## PROBLEM SET
1. Translate this sentence from the windowed reprocess page below into Spanish: "Instead of patching aggregates with updates (error-prone), recalculate the entire time window and replace it."
2. From the windowed reprocess page below, write out the passage starting at "Partition written: order_date=2025-10-31, order_date=2025-11-01" and ending at "day, arrived late)".

## SELECTED EXTRACT
· · · · ·

Pattern: Windowed Reprocess (Silver → Gold Aggregates)¶

Status: Core Pattern
Layer: Gold (aggregated/BI-ready)
Engine: Spark Batch
Write Mode: overwrite (partition-specific)
Idempotent: Yes (recalculated)

Problem¶

You have a Gold aggregate table (e.g., daily sales summary). Late-arriving data in Silver invalidates yesterday's numbers. You need to: - Fix aggregates when new data arrives - Avoid double-counting (can't just add new rows) - Keep calculations simple (always correct, never patched)

How do you maintain accurate aggregates without complex update logic?

Solution¶

Instead of patching aggregates with updates (error-prone), recalculate the entire time window and replace it.

Principle: "Rebuild the Bucket, Don't Patch the Hole"

How It Works¶

The Reprocess Pattern¶

Identify the window (e.g., "Last 7 days", "This month")
Read Silver filtered to that window
Recalculate aggregate (SUM, COUNT, AVG, etc.)
Write to Gold with Dynamic Partition Overwrite

If late data arrives in the last 7 days, next run recalculates those days—automatically fixing aggregates.

Step-by-Step Example¶

Scenario: Daily Sales Summary¶

Silver Table (Orders, with timestamps):

Day 1 (Initial load on 2025-11-01 at 10:00):

order_id | order_date | amount | created_at
---------|------------|--------|-------------------
1        | 2025-11-01 | 100    | 2025-11-01 10:00
2        | 2025-11-01 | 50     | 2025-11-01 10:30
3        | 2025-10-31 | 200    | 2025-11-01 10:45

Run 1 (Calculate last 7 days: 2025-10-25 to 2025-11-01):

SELECT
  DATE(order_date) as order_date,
  SUM(amount) as total_sales,
  COUNT(*) as order_count
FROM silver.orders
WHERE DATE(order_date) >= DATE_SUB(CURRENT_DATE(), 7)
GROUP BY DATE(order_date)

Gold Result (Days 25-Oct to 1-Nov):

order_date | total_sales | order_count
-----------|-------------|-------------
2025-10-31 | 200         | 1
2025-11-01 | 150         | 2

Partition written: order_date=2025-10-31, order_date=2025-11-01

Day 2: Late Data Arrives¶

Silver Table (New data arrived at 14:00):

order_id | order_date | amount | created_at
---------|------------|--------|-------------------
1        | 2025-11-01 | 100    | 2025-11-01 10:00
2        | 2025-11-01 | 50     | 2025-11-01 10:30
3        | 2025-10-31 | 200    | 2025-11-01 10:45
4        | 2025-11-01 | 75     | 2025-11-02 14:00  ← LATE DATA (same day, arrived late)

· · · · ·

## DATA EXCERPT
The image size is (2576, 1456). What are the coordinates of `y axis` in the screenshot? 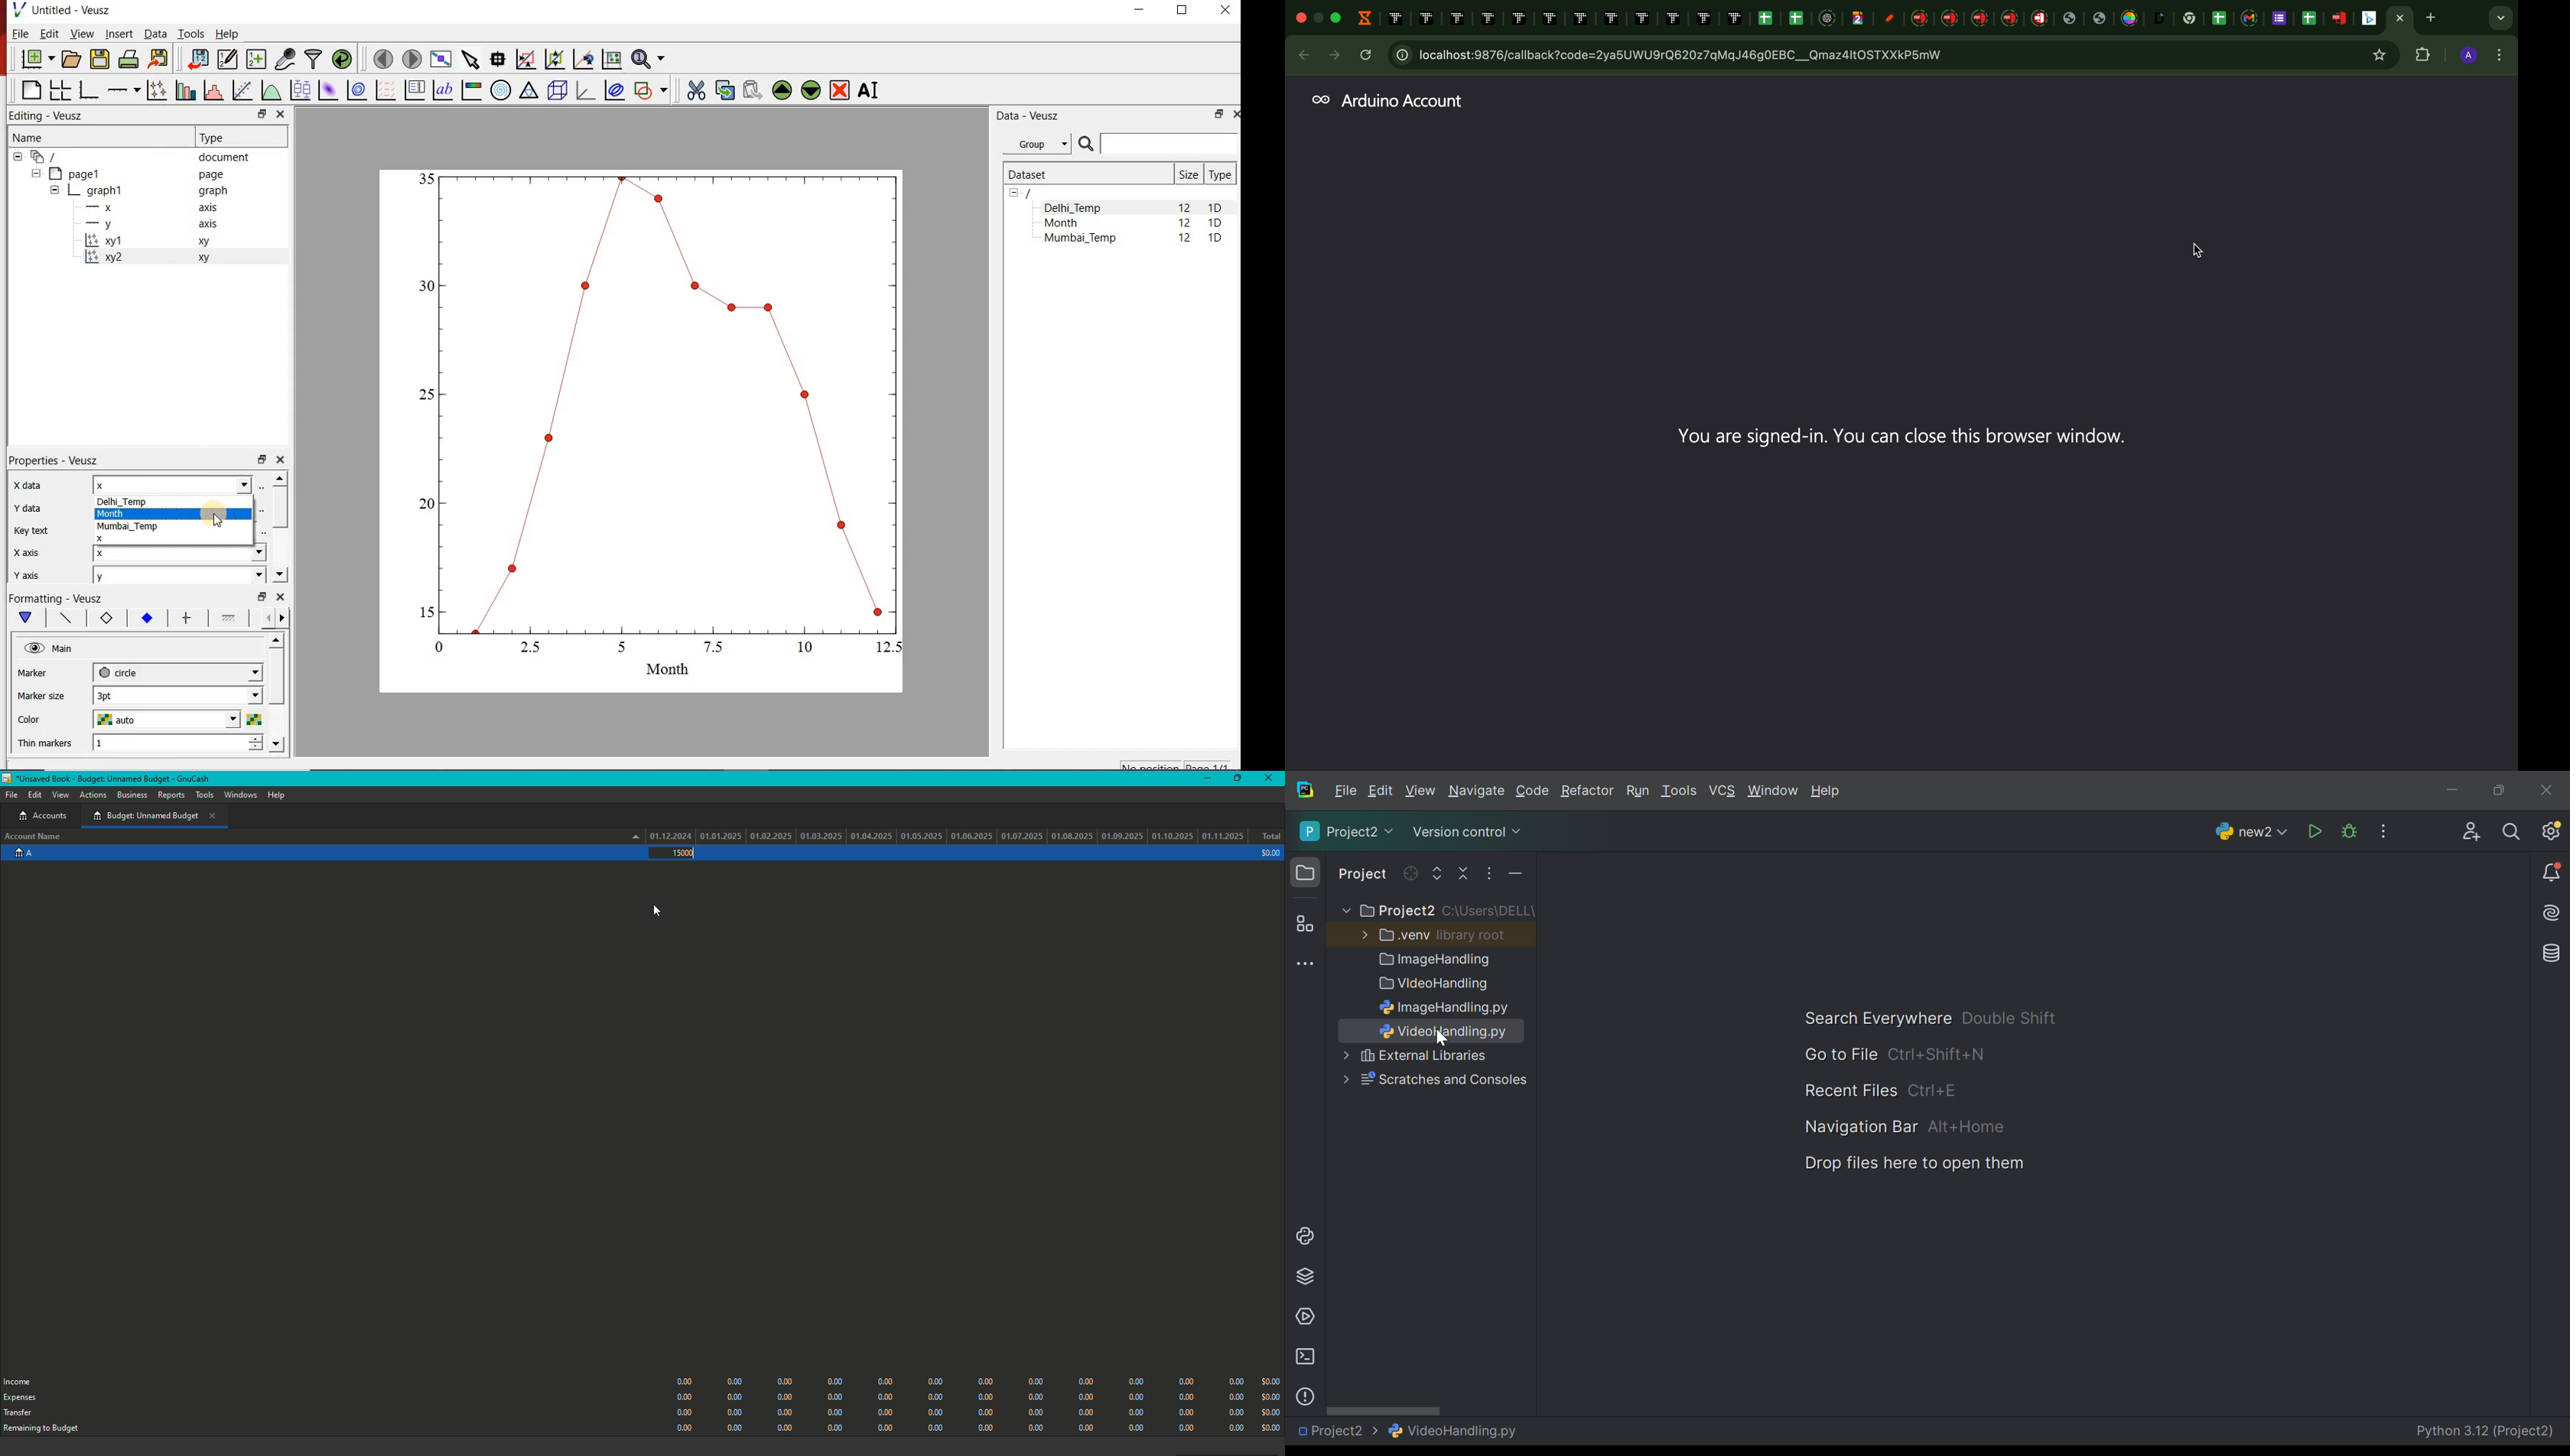 It's located at (25, 575).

· · · · ·

## THE RESULTS
1. En lugar de corregir los agregados con actualizaciones (propenso a errores), recalcula toda la ventana de tiempo y reemplázala.

2.
Partition written: order_date=2025-10-31, order_date=2025-11-01

Day 2: Late Data Arrives¶

Silver Table (New data arrived at 14:00):

order_id | order_date | amount | created_at
---------|------------|--------|-------------------
1        | 2025-11-01 | 100    | 2025-11-01 10:00
2        | 2025-11-01 | 50     | 2025-11-01 10:30
3        | 2025-10-31 | 200    | 2025-11-01 10:45
4        | 2025-11-01 | 75     | 2025-11-02 14:00  ← LATE DATA (same day, arrived late)